- REQUIRED TASKS -
**A)** In the court judgment excerpt, at what annual rate was the $750,000 in interest calculated?
**B)** Resume the court judgment excerpt with the paragraph that follows its final sentence.

Solicitors:
MJF Law Pty Ltd (Plaintiffs)
Landerer & Company (Defendants)
File Number(s): 2020/77068
[2]
Introduction
The question before the Court is whether it should take the unusual step of ordering specific performance of a settlement agreement by which the defendants agreed to pay a sum of money in settlement of the plaintiffs' claim in these proceedings.
[3]
Background
The proceedings were commenced by summons filed on 10 March 2020. At that time, the plaintiffs sought payment by the defendants of the sum of $5,750,000 in respect of convertible debentures issued to the plaintiffs by the first defendant. The plaintiffs did not exercise their rights of conversion and, in accordance with the terms of the debentures, sought the return of their original investment of $5,000,000 together with interest of $750,000 (calculated at 15 per cent per annum). The first defendant's obligations under the debentures were guaranteed by the second defendant.
At the time of commencing proceedings, the plaintiffs also sought and were granted an ex parte freezing order in respect of the $5,750,000, principally because, despite a number of requests, the defendants had not offered any explanation for their refusal to pay the amount claimed.

- RECORD EXTRACTS -
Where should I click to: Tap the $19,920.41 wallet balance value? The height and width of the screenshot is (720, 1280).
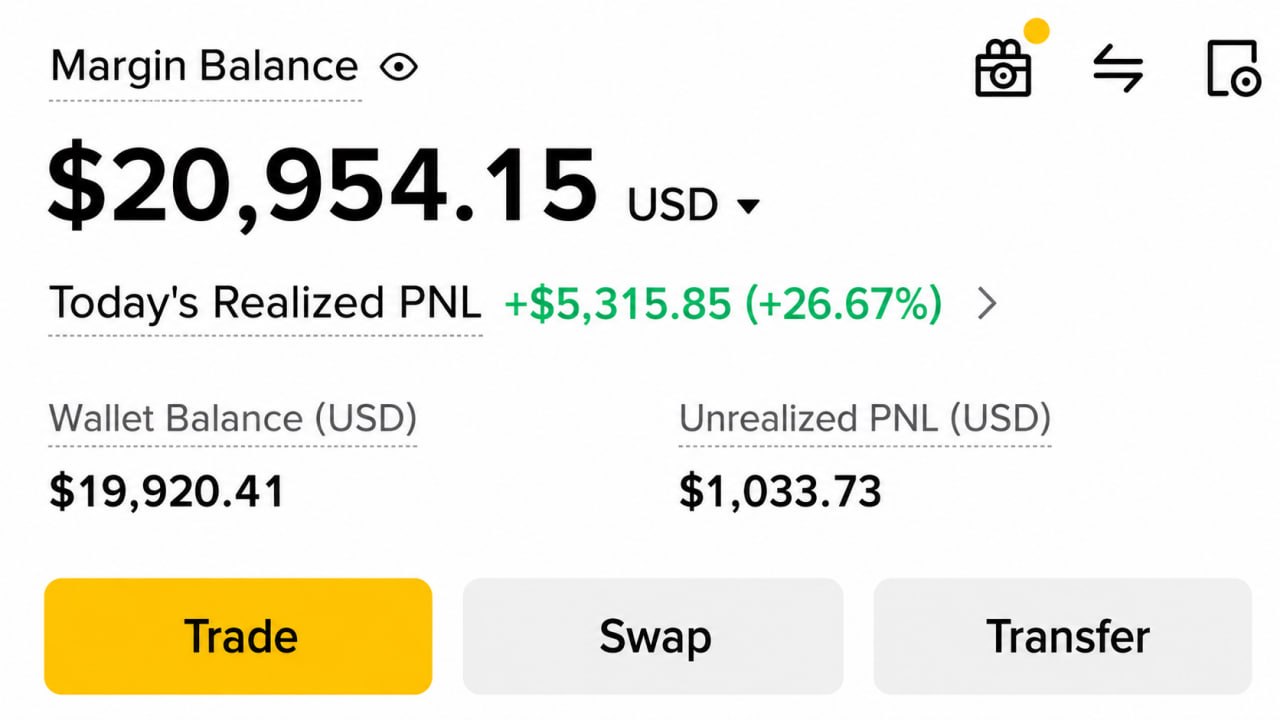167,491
--
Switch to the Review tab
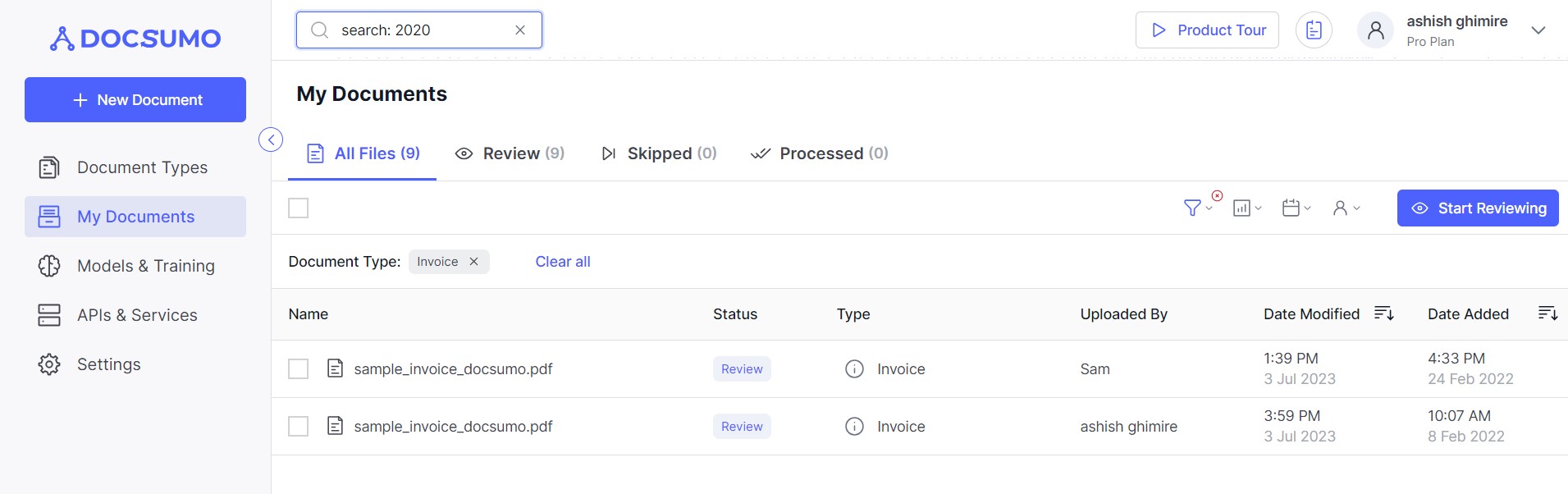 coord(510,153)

- RESPONSES IN ORDER -
**A)** 15 per cent per annum.

**B)**
The defendants filed an appearance and List Response. According to the List Response the issues in the case included:
1 Whether the Plaintiffs invested the amounts claimed in the First Defendant;
2 Whether the First Defendant issued convertible debentures to the Plaintiffs.
It is apparent from affidavit evidence filed by the parties that it was the defendants' contention that the convertible debentures were never issued. Instead, according to the defendants, the amount paid by the plaintiffs was invested in the Cornerstone New SIV Bond Fund (the Fund), pending the acquisition of the debentures, which ultimately never proceeded. The Fund is an investment scheme managed by Cornerstone Capital Investment Group Pty Ltd (Cornerstone). The trustee of the scheme is One Funds Management Pty Ltd (the Trustee). Mr Menghong (Michael) Gu is a director of Cornerstone. He is also a director of each of the first and second defendants. The plaintiffs accept that they understood that the $5,000,000 was to be held in the Fund pending the issue of the debentures. However, it was their case that the debentures were issued.
In connection with the investment in the Fund, Mr Gu provided to the plaintiffs a "side letter" dated 3 December 2018 which relevantly stated:
The Manager has the power and capacity to provide this letter on behalf of the Bond Fund and all stakeholders (including without limitation, the Trustee) of the Bond Fund.
The Manager authorise [sic] that all invested amount [sic] can be fully redeemed within 14 days after the Redemption Request form is received by the Trustee.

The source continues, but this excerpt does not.